O bombardeio de Hiroshima completa 74 anos, mas quer se trate de uma bomba atômica ou de eletricidade, devemos encarar a verdade que o uso pacífico da energia nuclear é mera fantasia

Pombas da paz - Hiroshima Atomic Bombing 60th Anniversary. Japan 2005. © Greenpeace / Jeremy Sutton-Hibbert

No aniversário de 60 anos da bomba de Hiroshima, voluntários do Greenpeace realizaram ato pela paz, no Japão. © Greenpeace / Jeremy Sutton-Hibbert

Em 6 de agosto de 1945, os militares dos Estados Unidos lançaram uma bomba atômica em Hiroshima, no Japão. Era 8h15 da manhã e a cidade estava prestes a começar o dia.
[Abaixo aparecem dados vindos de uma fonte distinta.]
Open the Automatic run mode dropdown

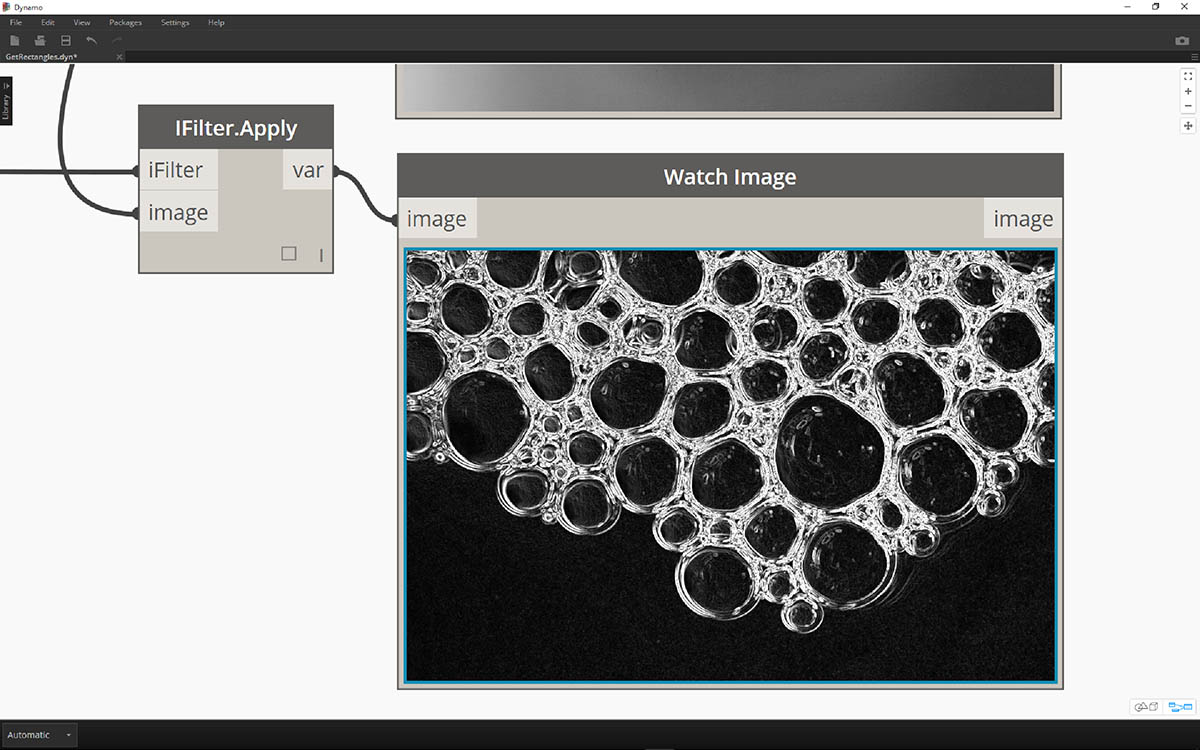[40, 735]
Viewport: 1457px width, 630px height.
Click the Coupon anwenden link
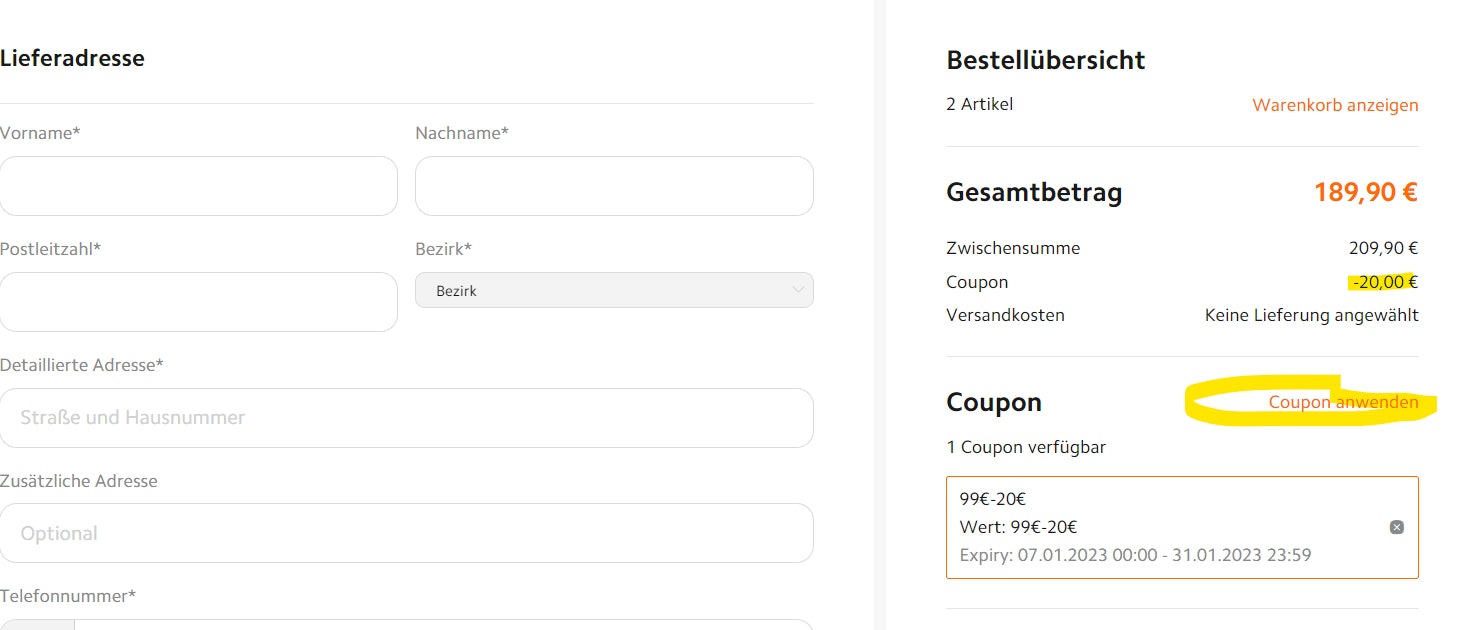(x=1343, y=402)
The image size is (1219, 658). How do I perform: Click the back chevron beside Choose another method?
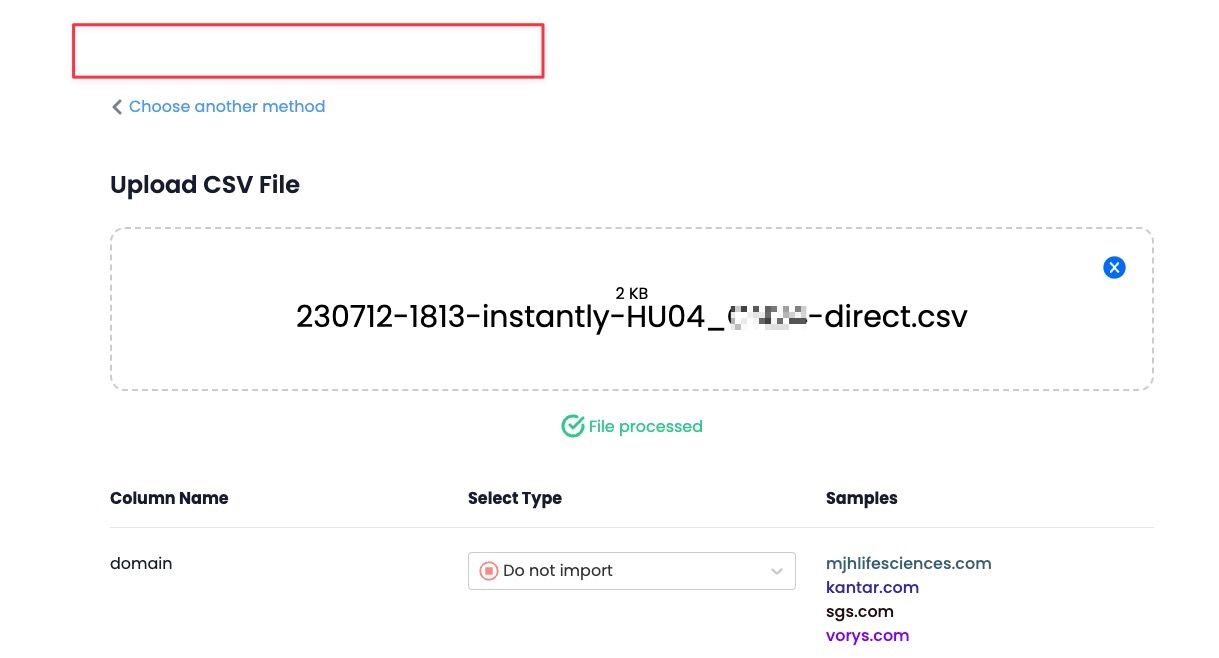tap(117, 107)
Três dias depois, uma segunda bomba atômica foi lançada sobre Nagasaki.

Após a detonação, a bomba atômica incinerou ambas as cidades. Os efeitos devastadores da explosão – vento forte, raios de calor e radiação – se desenrolaram em torno das regiões e ainda hoje podem ser sentidos profundamente. Em dezembro de 1945, cerca de 140 mil residentes de Hiroshima e 74 mil residentes de Nagasaki morreram, enquanto outros incontáveis ​​continuaram a sofrer as consequências agonizantes da radiação.

Menos de uma década depois, em 1953, o presidente dos EUA, Dwight D. Eisenhower, proferiu seu discurso “Atoms for Peace” (Átomos para a Paz). Em uma tentativa de tornar a energia nuclear mais aceitável para o público, o discurso exigiu seu uso pacífico e controlado. Nessa época, muitos países industrializados, incluindo o Japão, começaram a desenvolver planos ​​para a construção de usinas nucleares.
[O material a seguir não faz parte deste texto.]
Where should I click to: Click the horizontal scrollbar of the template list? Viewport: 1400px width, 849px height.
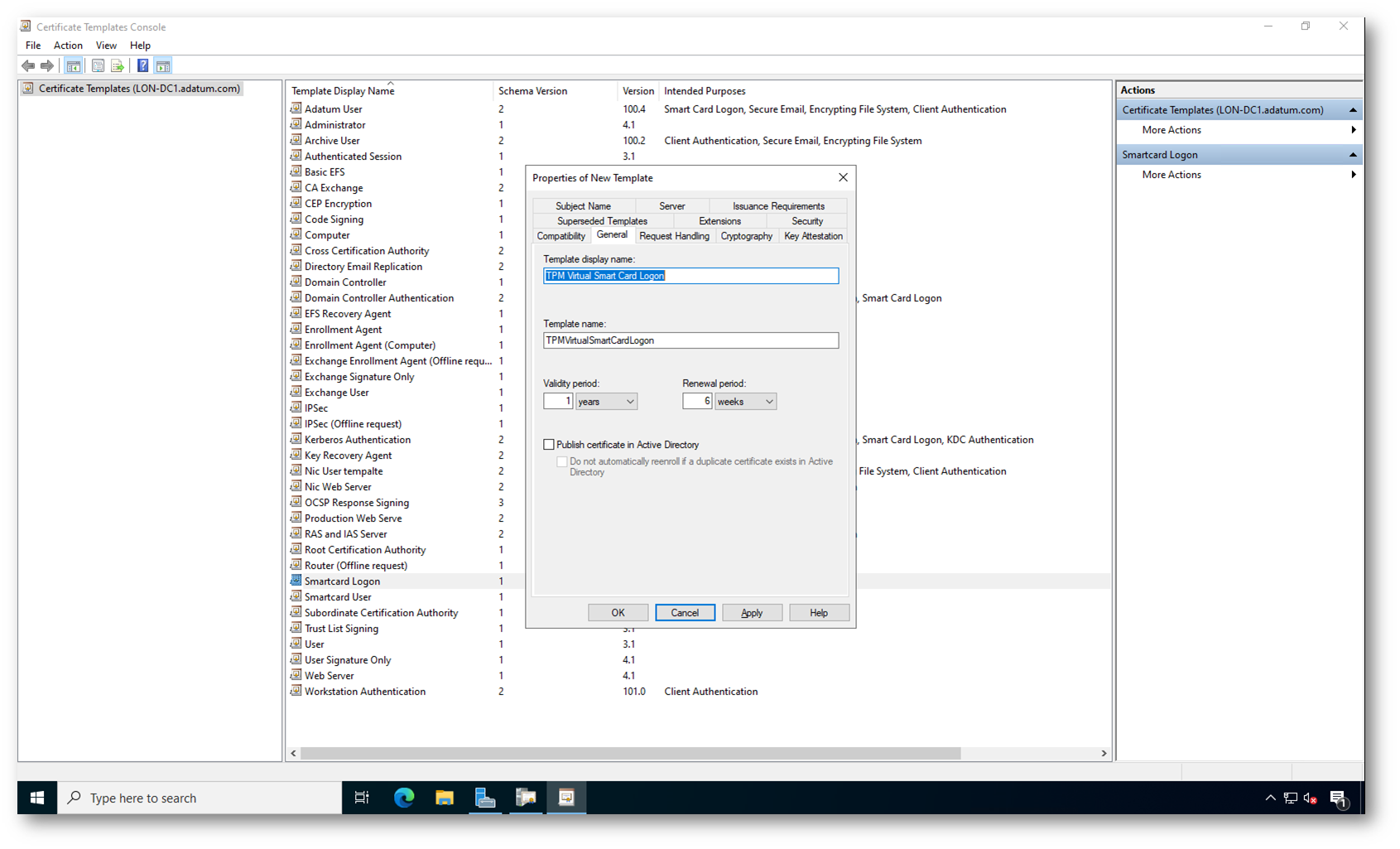pos(629,754)
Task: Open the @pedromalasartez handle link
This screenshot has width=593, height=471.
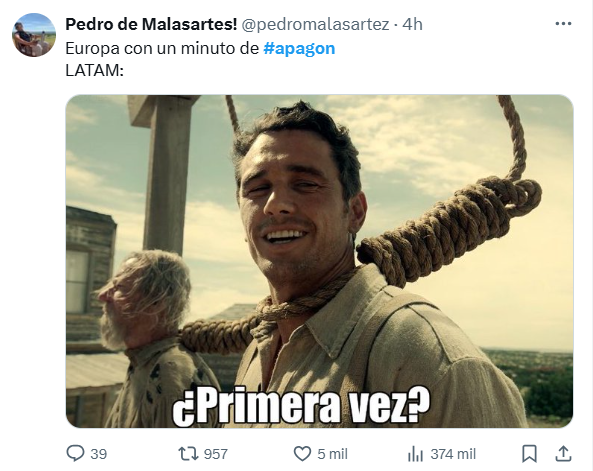Action: [x=315, y=25]
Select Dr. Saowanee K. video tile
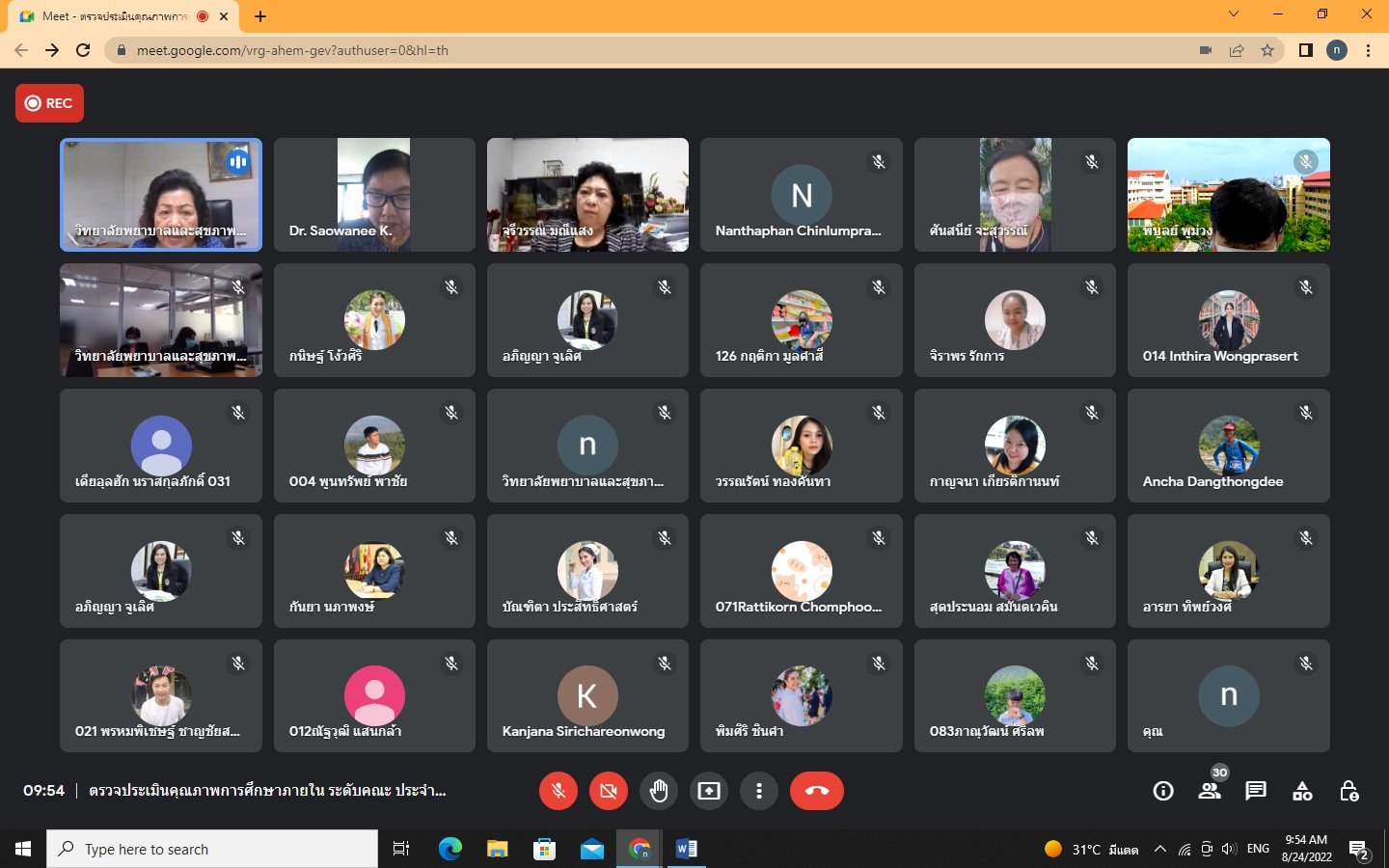This screenshot has height=868, width=1389. tap(374, 195)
Em abril do ano seguinte, o legislativo nacional aprovou seu primeiro orçamento de desenvolvimento nuclear para lançar seu império de usinas nucleares. Após a construção da primeira Usina Nuclear comercial do país, em 1966, a Tokai , outras usinas nucleares surgiram como cogumelos em todo o país ao longo dos anos 1960 e 1970.

Apesar do incidente de Three Mile Island em 1979 e do desastre de Chernobyl em 1986, o governo japonês persistiu em seus esforços para aumentar o número de usinas nucleares, enquanto suprimia os crescentes pedidos do público pela desnuclearização.

Em 11 de março de 2011, havia um total de 54 usinas nucleares no Japão, cobrindo 30% das necessidades de eletricidade do país. E neste mesmo dia, uma das catástrofes nucleares mais devastadoras do mundo ocorreu: o acidente da Fukushima Daiichi, da Tokyo Electric Power Company (TEPCO). O incidente forçou mais de 160 mil pessoas a evacuar a área e fugir de suas casas e, mais de oito anos depois, pelo menos 40 mil pessoas, mas provavelmente muitas mais, ainda estão deslocadas.

O nuclear pode ser pacífico? A energia nuclear foi realmente pacífica?

74 e 8: esse é o número de anos que se passaram desde o bombardeio atômico de Hiroshima e do acidente nuclear de Fukushima, respectivamente. Quer se trate de uma bomba atômica ou de uma usina nuclear para geração de energia, suas existências não equivalem a paz. Hoje, devemos encarar a verdade e declarar de uma vez por todas que o uso pacífico da energia nuclear nada mais é do que uma mera fantasia.

O Japão – o único país que sofreu um ataque nuclear durante a guerra e sofreu um dos piores acidentes nucleares da história – deveria abandonar a energia nuclear. O país deveria liderar com uma alternativa realmente pacífica: a energia renovável.

Impulsionar as fontes de energia natural já abundantemente disponíveis não é apenas pacífico e ambientalmente correto, mas também abrirá caminhos para o desenvolvimento econômico regional. Sem dúvida, uma sociedade com 100% de energia renovável já está ao nosso alcance.

*Kazue Suzuki é ativista de Energia no Greenpeace no Japão.